--- Problem to work on ---
Format the lines of the records from the line with "Viewport: 2576px width, 1413px height." to the line with "Action: pyautogui.click(x=193, y=171)", both included, as a Markdown table with the columns Row and Content. Number each line in Row and leave out blank lines.

--- Material for the task ---
============

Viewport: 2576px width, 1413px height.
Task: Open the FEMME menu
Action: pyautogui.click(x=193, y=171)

============

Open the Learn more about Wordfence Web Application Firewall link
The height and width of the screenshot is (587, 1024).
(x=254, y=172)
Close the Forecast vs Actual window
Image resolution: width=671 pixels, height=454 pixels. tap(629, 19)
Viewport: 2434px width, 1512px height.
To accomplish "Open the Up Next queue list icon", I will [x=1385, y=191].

============

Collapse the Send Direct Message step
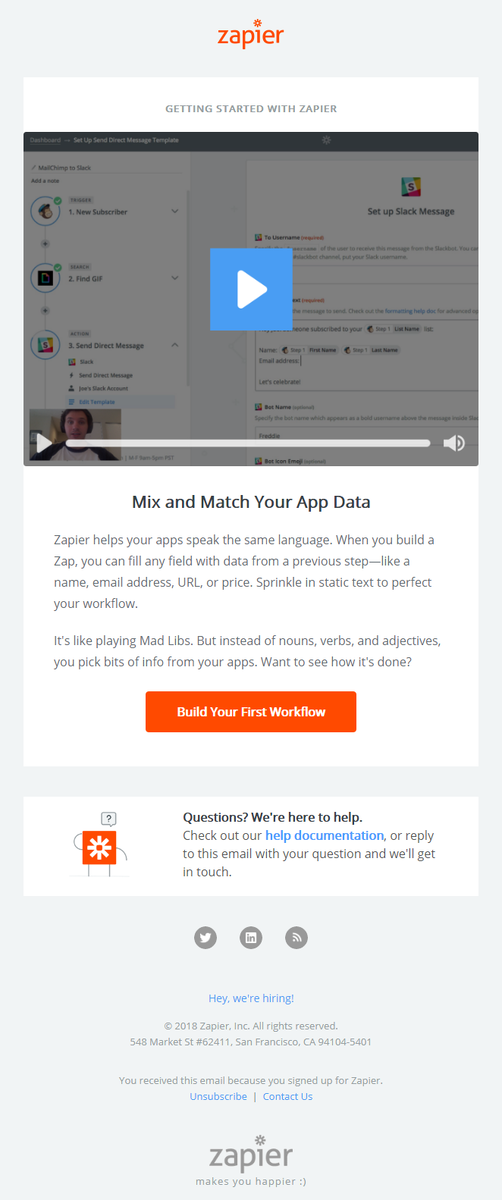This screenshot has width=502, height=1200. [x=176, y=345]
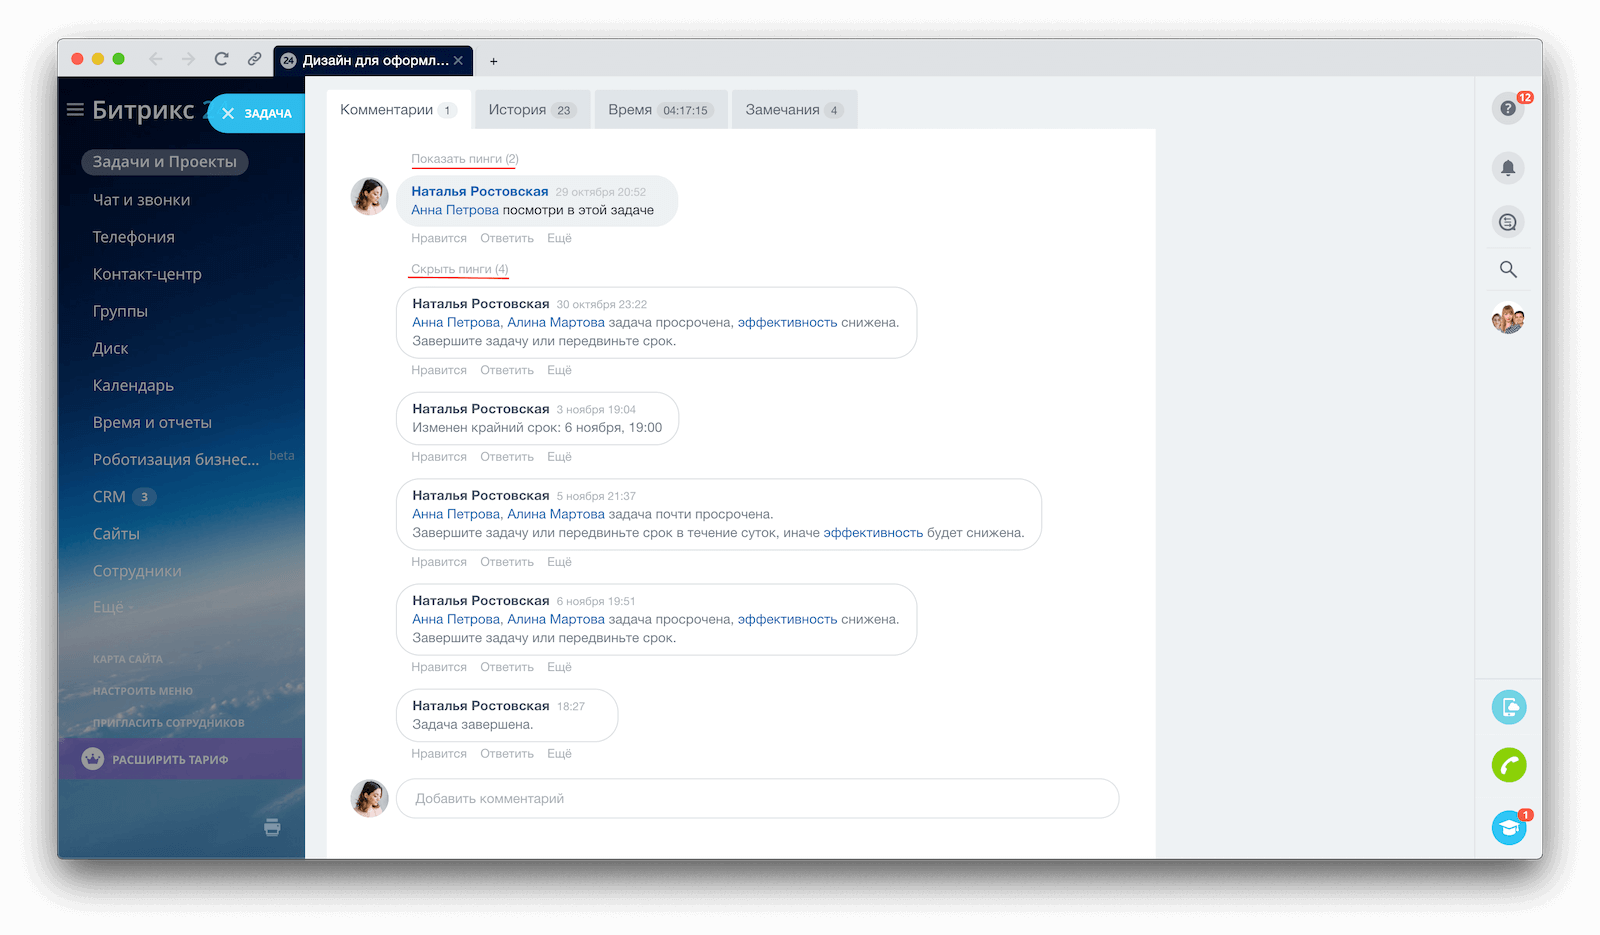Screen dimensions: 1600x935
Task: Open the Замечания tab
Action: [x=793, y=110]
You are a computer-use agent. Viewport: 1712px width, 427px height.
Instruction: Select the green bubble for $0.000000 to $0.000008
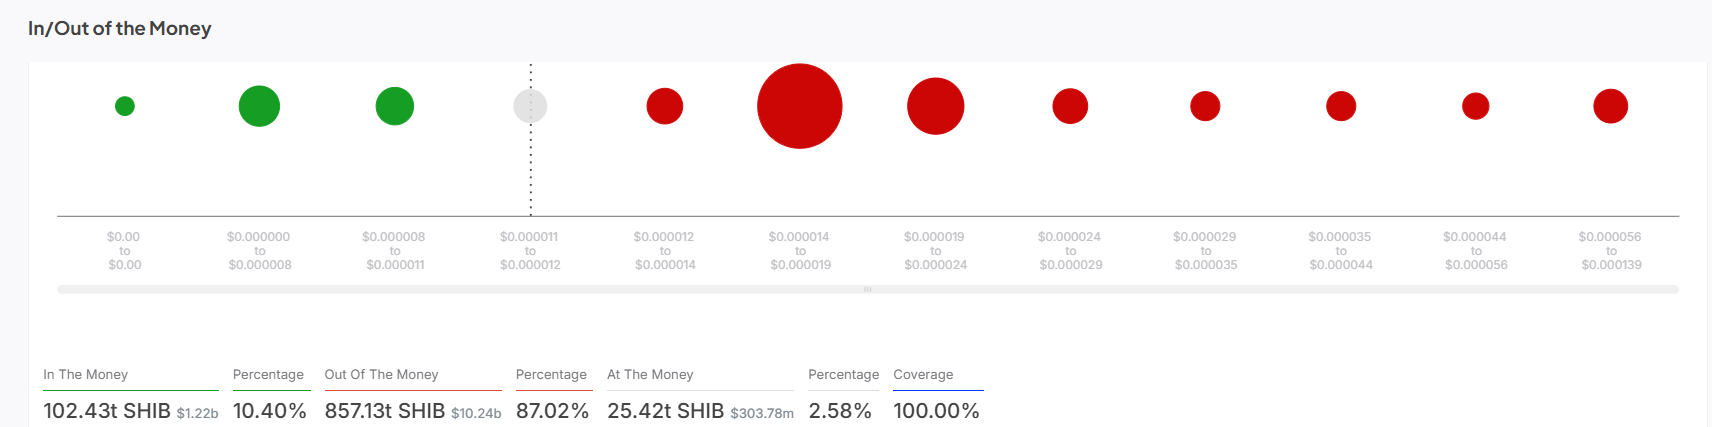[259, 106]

============

--- The output ---
| Row | Content |
|---|---|
| 1 | Viewport: 2576px width, 1413px height. |
| 2 | Task: Open the FEMME menu |
| 3 | Action: pyautogui.click(x=193, y=171) |